Context is everything, eh?
I could keep going for days about Northern Californian colloquialisms, and how tricky they are. But the mutation of words isn't specific to this region—lest I remind you of the great "glizzy" scandal of summer 2020 that had a solid portion of the Atlantic seaboard up in arms.
(The term "Glizzy" reportedly originated in the greater Washington D.C. area, and is a euphemism for hot dog, but it comes from how folks would describe a glock, or the extended clip that protrudes from a handgun. And I'm pretty sure there's some connection to male anatomy in there too.)
Point being: words often have multiple meanings.

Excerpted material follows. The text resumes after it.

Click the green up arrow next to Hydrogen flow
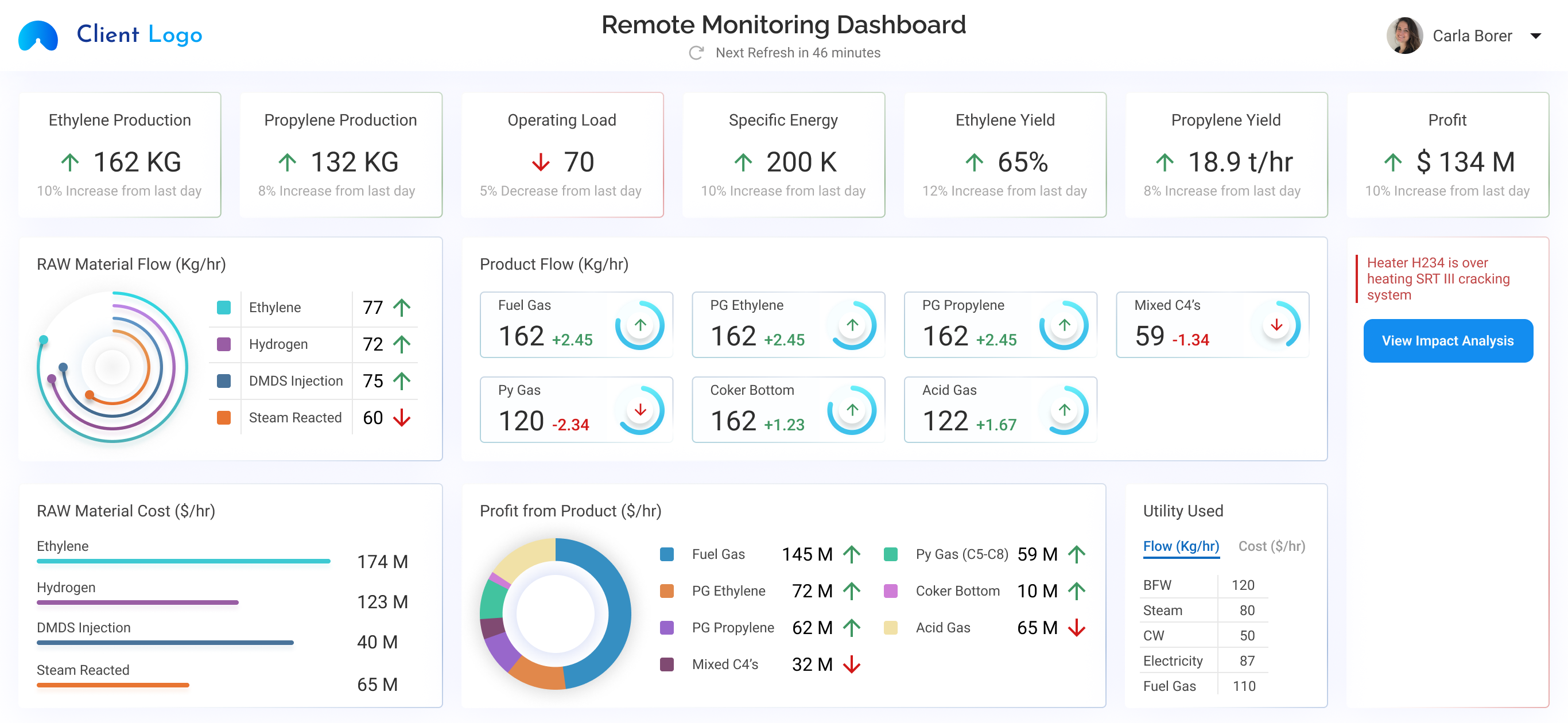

It's a fact of life. Even if every other aspect of Bay Area lingo from "bootsie" to "bipper" can be used in multiple ways, "slap" is where we as a community draw the line. I can't even think of any other words that we collectively believe should have just one meani.....
Oh, wait: "Bop." That’s another one. Because, to some, "bop" is a tasteful catchy song. But, uh, where I'm from, it means that you’re a hoe. And I mean "hoe" as in "a promiscuous person," not "a garden tool."
Ah, language. A collection of symbols that people have agreed upon, and oftentimes disagree upon. I bet as soon as the first humans started talking, an argument ensued soon after.
Look, when it boils down to it, I'm all for free speech: Say what you want, just know the consequences of your actions.
I do stand with E-40, P-Lo and many others in this fight against misuse of our innovative idioms.
And at the same time, I know words change. Language evolves, just like the world we're attempting to make sense of through the words we use.
While I envision a world where we can come together on one accord, and conquer the problems of our time—the spread of COVID, the fractured education system, economic disparity, the impending collapse of civilization—I imagine that it'll be hard to do if we're arguing about the proper use of lexicon.
In conclusion, the Raiders and 49ers are in the playoffs, Klay Thompson is back on the basketball court, housing is a human right, no one should be hungry in the wealthiest country in the world, mass incarceration is inhumane, and we don’t say "food slaps."